In the 1920s and the 1950s, my grandmother and my father, respectively, climbed the “Lions.” The old black-and-white pictures in the tattered albums, for me as a young man, created a sense of obligation to follow. A pathway drawn by history.  

As my “Nana” Gwen related, her trip up the Lions started from their summer cottage in Horseshoe Bay.  Her family would have taken the ferry from downtown across Burrard Inlet to Lonsdale Avenue on the North Shore and then the train to its terminus in Horseshoe Bay.  

The women and kids spent the summer in Horseshoe Bay while my great grandfather commuted back and forth for weekends. As a young woman with her friends she would have taken a skiff the five miles north to Brunswick Beach for the 5,500-foot climb to the top of the West Lion. I imagine it was a big day, without established trails, guidebooks or electronic communication and comparatively few who would have come before. Getting hurt would have been a daunting prospect. My dad, on the other hand, drove across the Lions Gate Bridge to get to the climb. I think he was able to drive all the way to Lions Bay on a logging road for his hike. The picture in the album shows him with a Tarzan pose in the fog, theoretically on the summit of the West Lion. Beer looks very close by. When I was the same age my regular hike was the Grouse Grind. I wore Meindl hiking books and backpack with what I felt I absolutely needed if I must spend the night. Not that the night was in the plan, but in the pre-cellphone era one never knew.

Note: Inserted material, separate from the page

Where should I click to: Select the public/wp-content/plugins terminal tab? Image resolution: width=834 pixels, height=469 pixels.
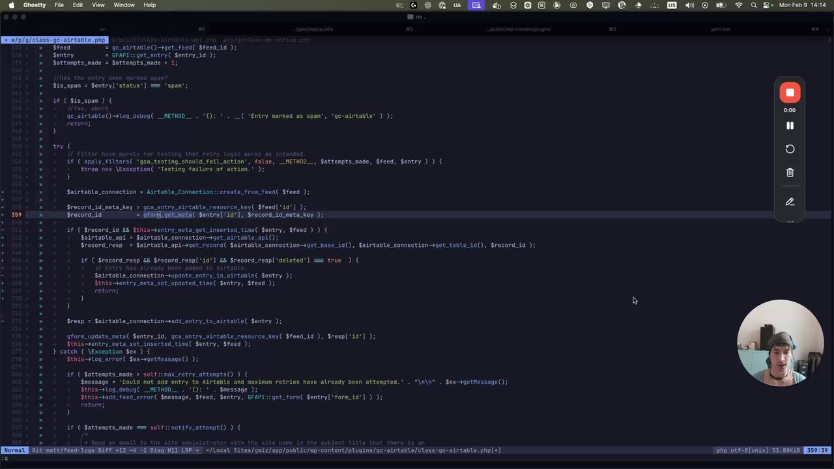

I took every conceivable line up to the top over the years. Some significantly better than others but always with the goal of the Grouse Nest for a beer and a well-earned free ride down. My most recent trip up the Grind was a wake up call to how much things had changed. Few trail users wear hiking boots or backpacks, but there is plenty of Lycra and running shoes with a fare-paid trip down.
Building on the train and then the Lions Gate bridge, access north to the Sea to Sky has been steadily improved. Today the 150 kilometres from Vancouver to Pemberton is not much of an impediment and naturally, people come. Things change.

I struggle with these tensions. While I have tried for years to drive business to our Pemberton farm on the Duffey Lake Road, Marriott Basin remains a special place for me. Wendy Thompson was a Whistler friend who was killed while working as an infant transport paramedic. The idea of a hut in her memory was appropriate and reflected the Wendy that I knew. Yet on any given day in “the Basin” my experience is not what it was. Not worse or better, yet certainly different. Less contemplative, busier. In Pemberton and Squamish this past week, I hosted early stakeholder meetings to talk about this tension. The focus was on the front country/backcountry opportunities and capacity.  How do we define the issues from various perspectives? How do we help people understand the expectations of behaviour and their responsibilities when off pavement? Few would doubt that in the Corridor we are at a tipping point. Maintaining the quality of experience, be it at home or on the land, needs focused attention and recognition that a drawbridge is not an option.